Here’s A Brilliant Way To Comfort Nervous Kids Before School

by Julie Scagell
Image via Liz Petrone

A simple reminder lets her son know she’s always there for him, no matter what

Some kids jump on the school bus that first day and never look back. Others have anxiety about school, a new routine, or for myriad reasons that can change by the minute. One mom’s brilliant way to calm her nervous child reminds us the importance of letting our kids know we’re always thinking about them, even when we can’t be there.

Writer Liz Petrone, a mother of four from New York, shared the idea on her Facebook page. “The anxiety has been strong with the littlest lately. I don’t know why,” she begins. “Maybe it’s just that he’s been asking me every single morning since he started school in September: “Mommy, is today Christmas?” and forever I’d just laugh and say oh no baby, we have a ways to go, except now that’s not so true anymore and the anticipation is so much I think he might spontaneously combust.”

Petrone said that morning she watched him get on the bus and start to cry, “crumpling into a big rush of sloppy tears” as the bus pulled away. As every parent can imagine, this would break your heart in a thousand tiny pieces, so she set out to find a way to comfort him.

The next morning Petrone said as they waited for the bus together, she pulled out a pen from her coat. “I grabbed his wrist, kissed the blue of his veins where the blood we share flows through his veins, and drew this heart,” she writes.

Image via Facebook/Liz Petrone

She told four-year-old Luca, “I want you to look at this heart every time it feels like too much.
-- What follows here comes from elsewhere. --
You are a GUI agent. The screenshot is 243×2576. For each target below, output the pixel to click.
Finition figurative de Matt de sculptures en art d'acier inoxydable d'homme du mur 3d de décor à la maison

I want you to look, and I want you to remember that no matter what happens out there someone is here waiting for you to come home. Someone loves you.”

Petrone tells Scary Mommy that when his separation anxiety flares up or when he is feeling out of sorts, they have always tried to come up with creative ways to comfort him. “I was trying to think of a way to give him something he wouldn’t lose during the day that he could look at and be reminded that I was with him and loved him even while we were apart,” she said.

Petrone said she watched her son step on the bus that morning and waited for his face to appear at the window. “I waited for him to see me, to smile or wave or even to cry, but he never even looked at me. Instead, he looked at his wrist,” she writes.

She says although she knows its not a long term fix, “it’s a comfort just the same, and comfort can go a long way when you know someone loves you.”

Petrone says it’s not only helped with his anxiety, but the concept has taken off with the entire family. “We’ve all been sporting them, including me,” she says.

Image via Liz Petrone

What a wonderful (and simple) way to remind the most important people in your life how very much they’re loved.